American National Standards Institute (ANSI) character set: A character set defined by a code page approved by the American National Standards Institute (ANSI). The term "ANSI" as used to signify Windows code pages is a historical reference and a misnomer that persists in the Windows community. The source of this misnomer stems from the fact that the Windows code page 1252 was originally based on an ANSI draft, which became International Organization for Standardization (ISO) Standard 8859-1 [ISO/IEC-8859-1]. In Windows, the ANSI character set can be any of the following code pages: 1252, 1250, 1251, 1253, 1254, 1255, 1256, 1257, 1258, 874, 932, 936, 949, or 950. For example, "ANSI application" is usually a reference to a non-Unicode or code-page-based application. Therefore, "ANSI character set" is often misused to refer to one of the character sets defined by a Windows code page that can be used as an active system code page; for example, character sets defined by code page 1252 or character sets defined by code page 950. Windows is now based on Unicode, so the use of ANSI character sets is strongly discouraged unless they are used to interoperate with legacy applications or legacy data.

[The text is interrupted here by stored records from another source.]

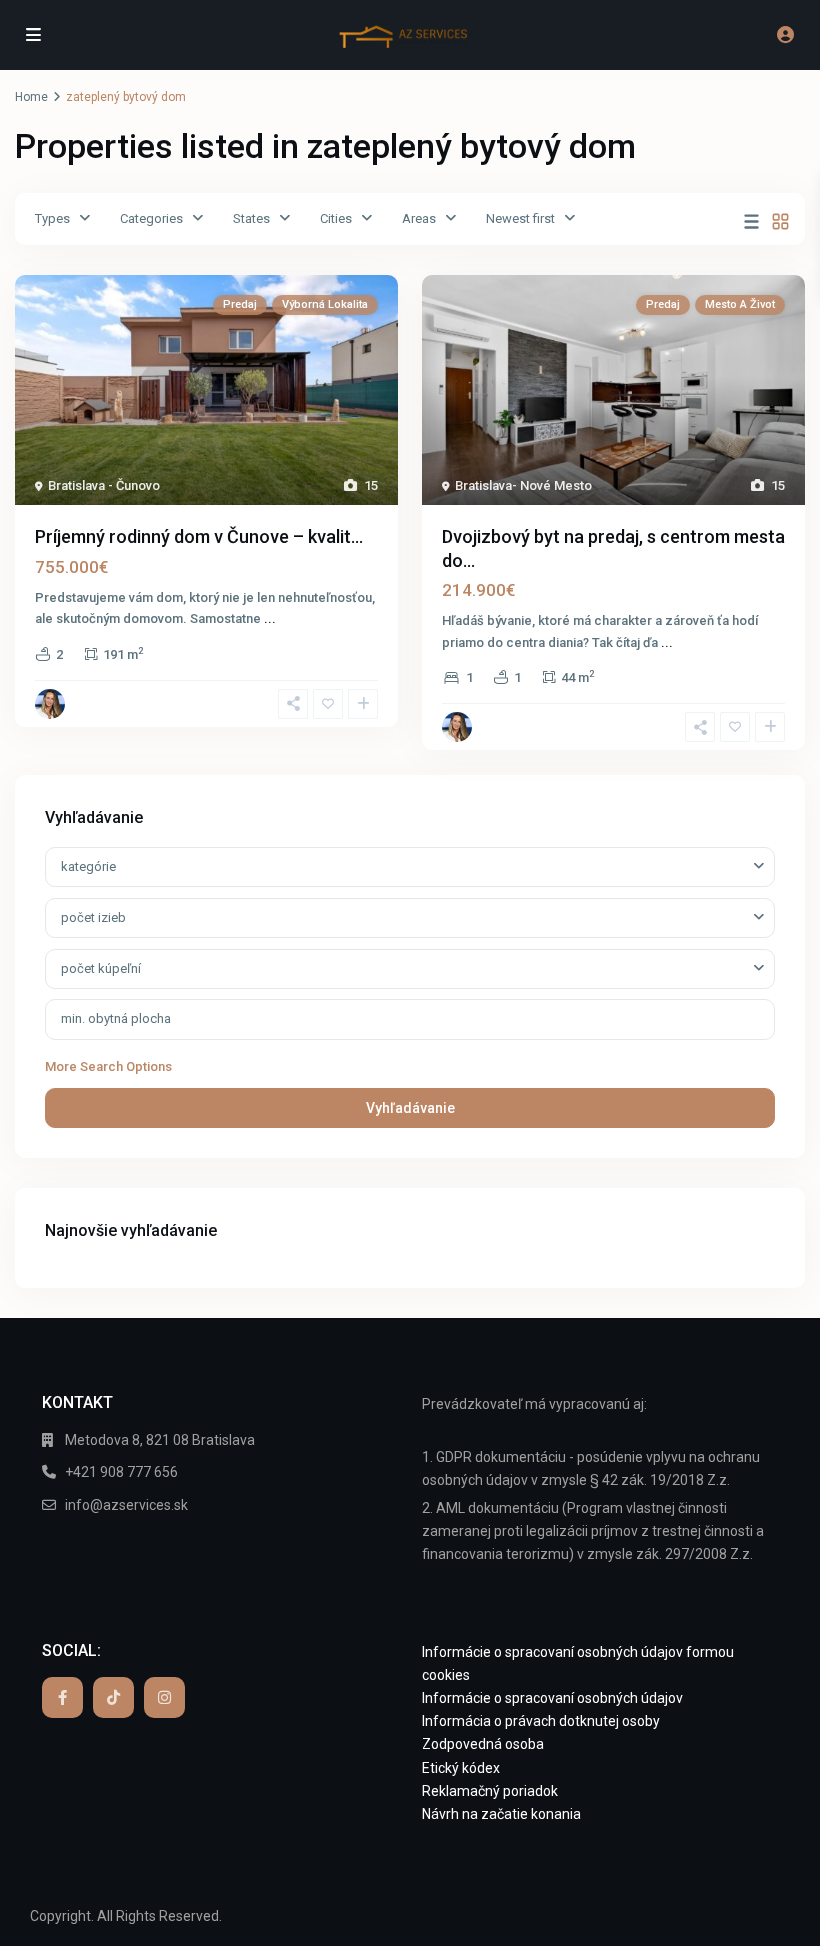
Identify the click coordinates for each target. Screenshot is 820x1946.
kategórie (88, 866)
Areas (419, 218)
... (270, 618)
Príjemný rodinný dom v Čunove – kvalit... (199, 536)
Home (31, 97)
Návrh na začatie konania (501, 1814)
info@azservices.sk (126, 1505)
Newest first (520, 218)
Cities (336, 218)
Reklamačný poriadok (490, 1791)
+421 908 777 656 (121, 1472)
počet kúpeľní (101, 968)
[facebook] (62, 1697)
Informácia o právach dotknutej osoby (541, 1721)
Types (52, 218)
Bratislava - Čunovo (104, 485)
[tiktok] (113, 1697)
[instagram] (164, 1697)
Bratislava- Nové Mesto (523, 485)
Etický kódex (461, 1768)
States (251, 218)
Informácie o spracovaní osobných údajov (552, 1698)
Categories (151, 218)
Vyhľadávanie (410, 1108)
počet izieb (93, 917)
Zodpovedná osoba (483, 1744)
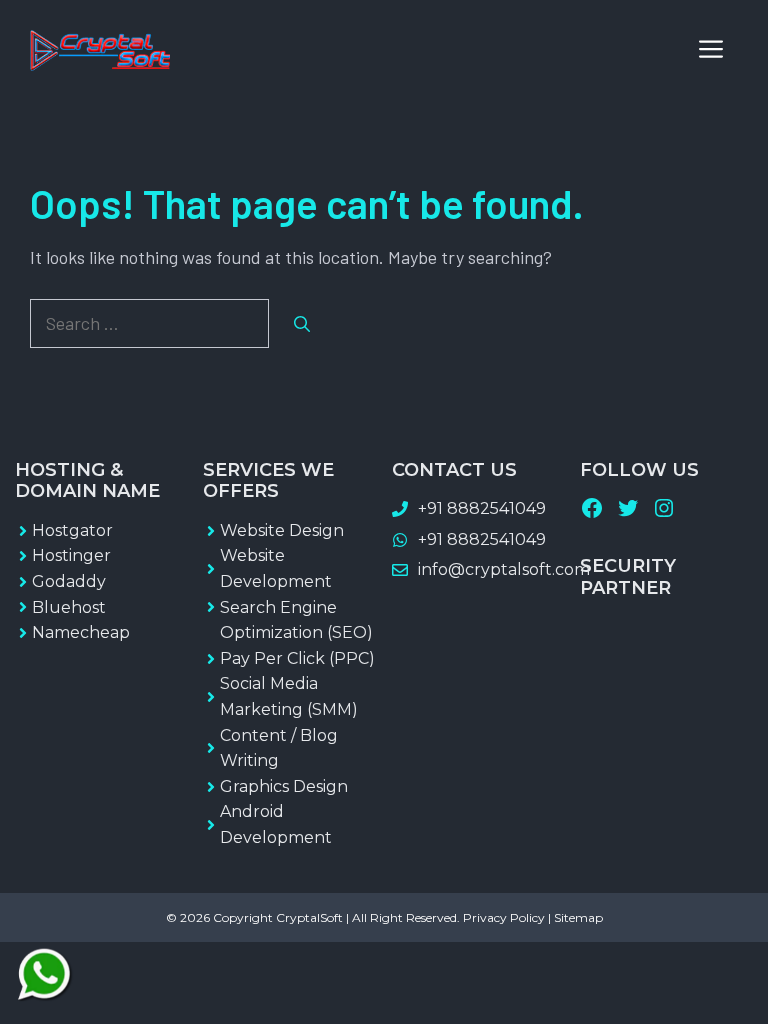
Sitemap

anti-aliasing: The smoothing of the jagged appearance of font characters and lines, which is an artifact of the limited resolution on an output device. The pixels that surround the edges of the character glyph or line are changed to varying shades of color in order to blend the sharp edge into the background.
ASCII: The American Standard Code for Information Interchange (ASCII) is an 8-bit character-encoding scheme based on the English alphabet. ASCII codes represent text in computers, communications equipment, and other devices that work with text. ASCII refers to a single 8-bit ASCII character or an array of 8-bit ASCII characters with the high bit of each character set to zero.
baseline: The imaginary line to which the bottom of the lowercase "x" character in a font typeface is aligned.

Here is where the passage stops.